▶
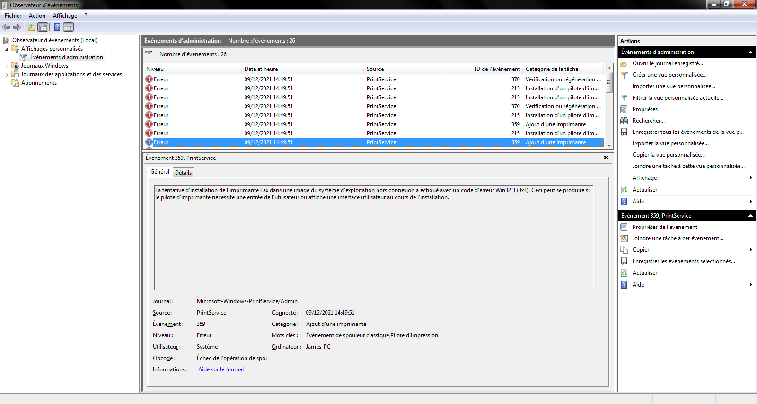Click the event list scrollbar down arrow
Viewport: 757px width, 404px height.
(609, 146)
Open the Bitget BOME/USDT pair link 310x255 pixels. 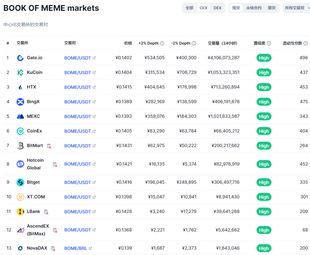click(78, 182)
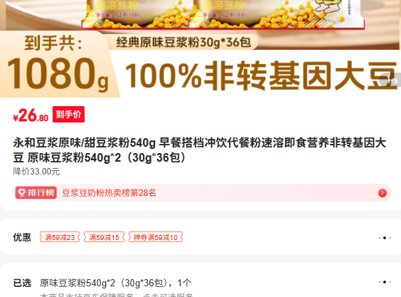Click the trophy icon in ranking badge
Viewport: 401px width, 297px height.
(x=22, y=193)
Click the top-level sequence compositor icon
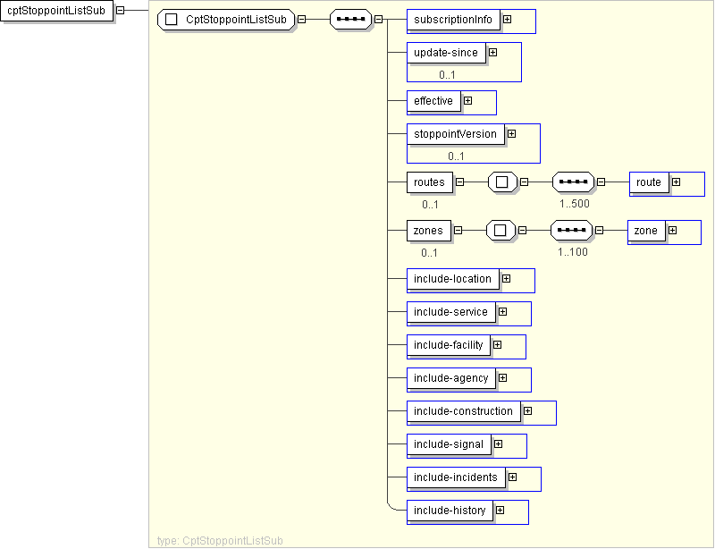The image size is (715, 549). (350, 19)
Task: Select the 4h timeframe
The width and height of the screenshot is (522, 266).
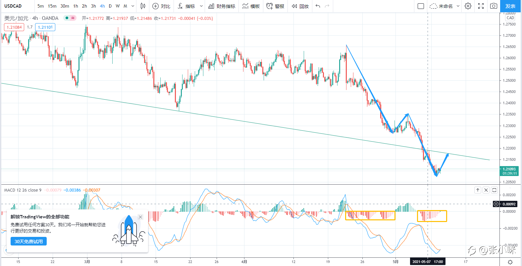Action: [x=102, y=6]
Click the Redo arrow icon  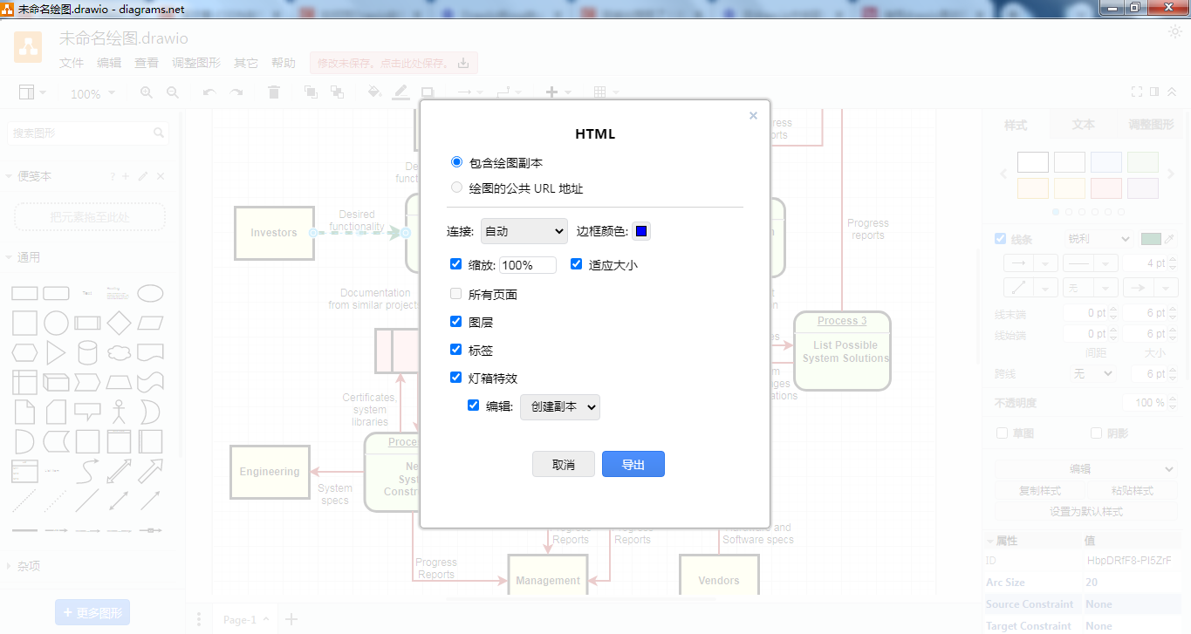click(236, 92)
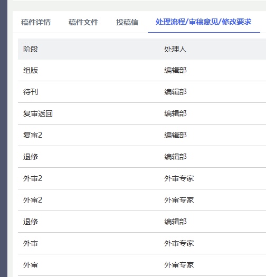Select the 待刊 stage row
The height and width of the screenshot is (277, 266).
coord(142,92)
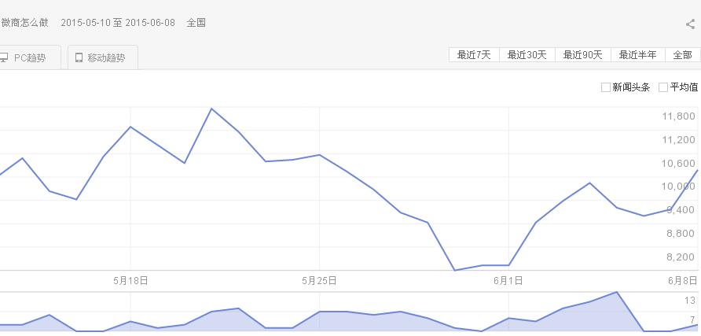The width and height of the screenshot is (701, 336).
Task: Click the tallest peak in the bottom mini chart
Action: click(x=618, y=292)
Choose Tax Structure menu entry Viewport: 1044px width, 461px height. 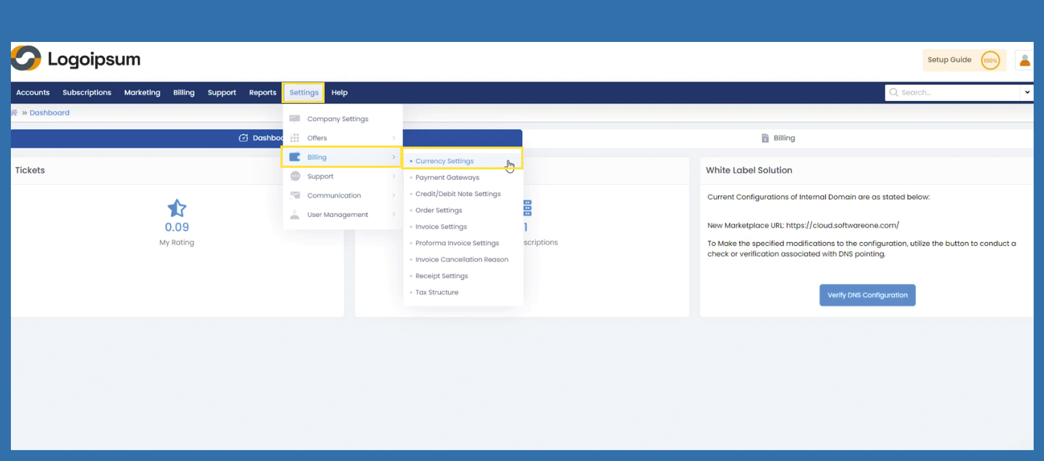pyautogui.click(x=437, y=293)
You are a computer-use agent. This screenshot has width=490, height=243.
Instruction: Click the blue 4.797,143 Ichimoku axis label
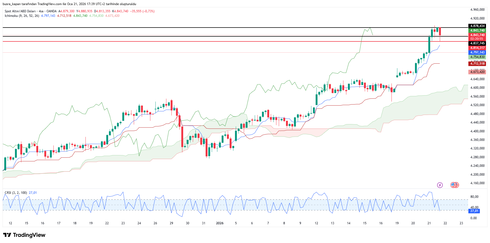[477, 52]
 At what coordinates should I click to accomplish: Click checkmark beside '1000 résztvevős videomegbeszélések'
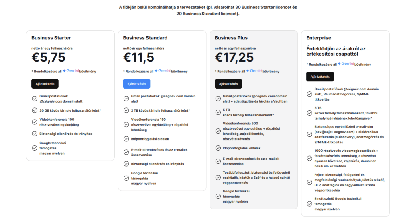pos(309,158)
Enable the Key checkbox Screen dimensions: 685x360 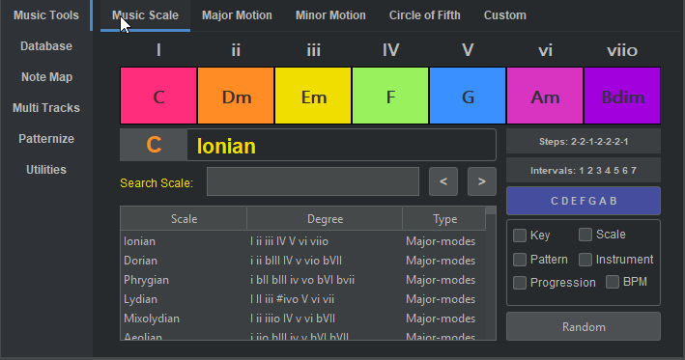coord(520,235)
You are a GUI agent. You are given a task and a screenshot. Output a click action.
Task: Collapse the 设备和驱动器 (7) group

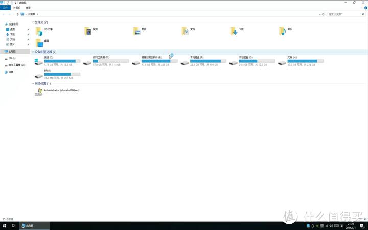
◀
- _EXERCISE_
Considering only the records above, state the number of lines that include the word "agent", with nothing added.

- _RESULT FOR THIS EXERCISE_
2